The reaction to the book was particularly anguished among those who are products of extreme Asian parents. “I’m horrified that she’s American-born and hanging on to this, when most of us are trying to escape it,” said Betty Ming Liu, the daughter of Chinese immigrants from Vietnam and author of one of the many blog posts about the book. A California woman recalled how her sister became the perfect Asian daughter Ms. Chua aspires to produce, only to kill herself because she was afraid to tell anyone she suffered from depression.

Ann Hulbert, the author of “Raising America,” a history of a century’s worth of conflicting child-rearing advice, who is writing a book about child prodigies, notes that it is not hard to reignite the Mommy Wars.

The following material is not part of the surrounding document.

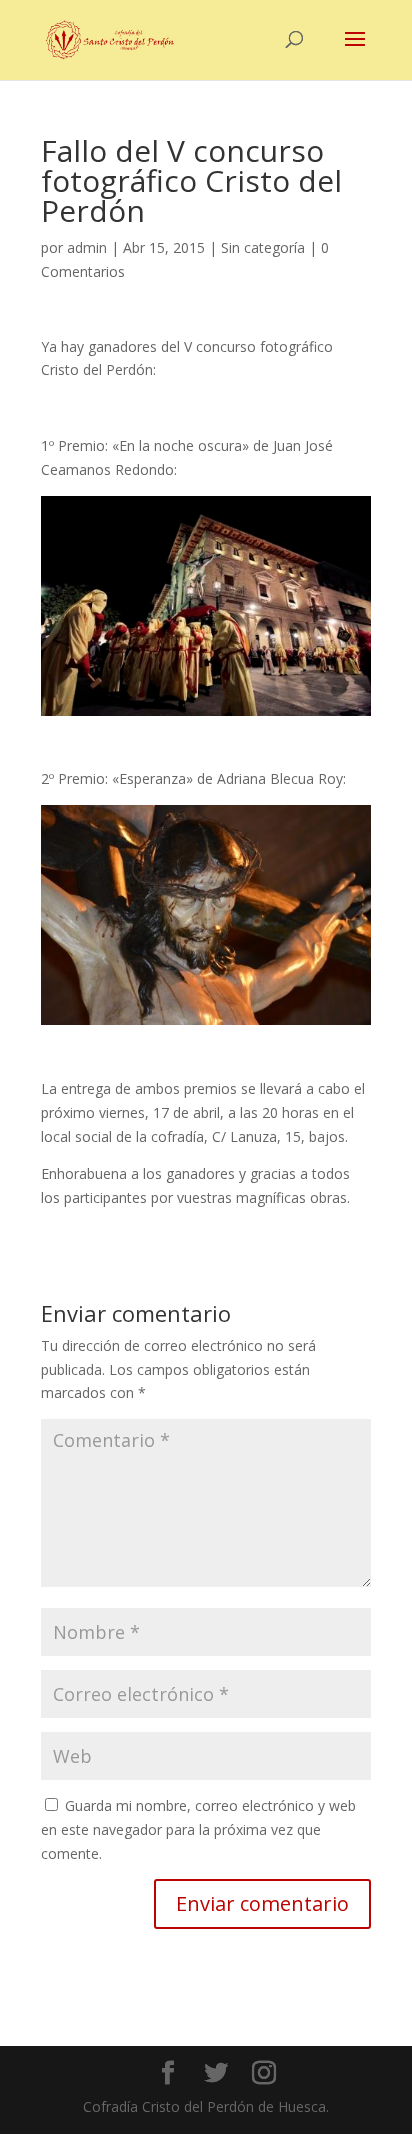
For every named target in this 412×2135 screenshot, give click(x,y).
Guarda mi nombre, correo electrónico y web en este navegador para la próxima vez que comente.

“There is a kind of utter certainty in her writing,” she said of Ms. Chua, “and that confidence goes so against the underlying grain of American parenting and child-rearing expertise that it immediately elicits a response that then suggests a kind of certainty on the other side that isn’t there, either.”

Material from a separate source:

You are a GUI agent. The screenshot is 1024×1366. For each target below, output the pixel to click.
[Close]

Friends describe Ms. Chua as self-deprecating and a dry wit, her children as happy, and their home as humming with music and activity and, yes, love.

“Not that she’s without opinion, but she’s writing a memoir, not a parenting guide,” said Alexis Contant, who describes Ms. Chua as her closest friend for 20 years. “She will say sleepovers are overrated, but I have never heard her say, ‘I can’t believe so-and-so let their kid do it.’ ”

Ms. Chua said that her daughters have been eager to speak out in favor of the book; she is shielding them from the publicity. She said, however, that they did ultimately have play dates — though not many between the ages of 9 and 13, due to music practice. Sophia, now 18, has a boyfriend, she told me. “My kids have whatever those things are called — iPods,” she said. “They have iTunes accounts.”

Ms. Chua wrote most of the book in eight weeks, yet struggled with the end, she said, reflecting the East-West tug on her parenting. “It’s a work in progress,” she said. “On bad days I would say this method is terrible. I just need to give them freedom and choice. On good days, when Lulu would say: ‘I’m so glad you made me write that second draft of my essay. My teacher read it out loud,’ I think, I’ve got to stick to my guns.”

This week, her book tour will take her to the places where she has surely sparked the most debate: the Bay Area, Cambridge and the northwest quadrant of Washington.

But first, the family was planning to celebrate Lulu’s 15th birthday. They were taking her and eight of her friends to New York City. For a sleepover.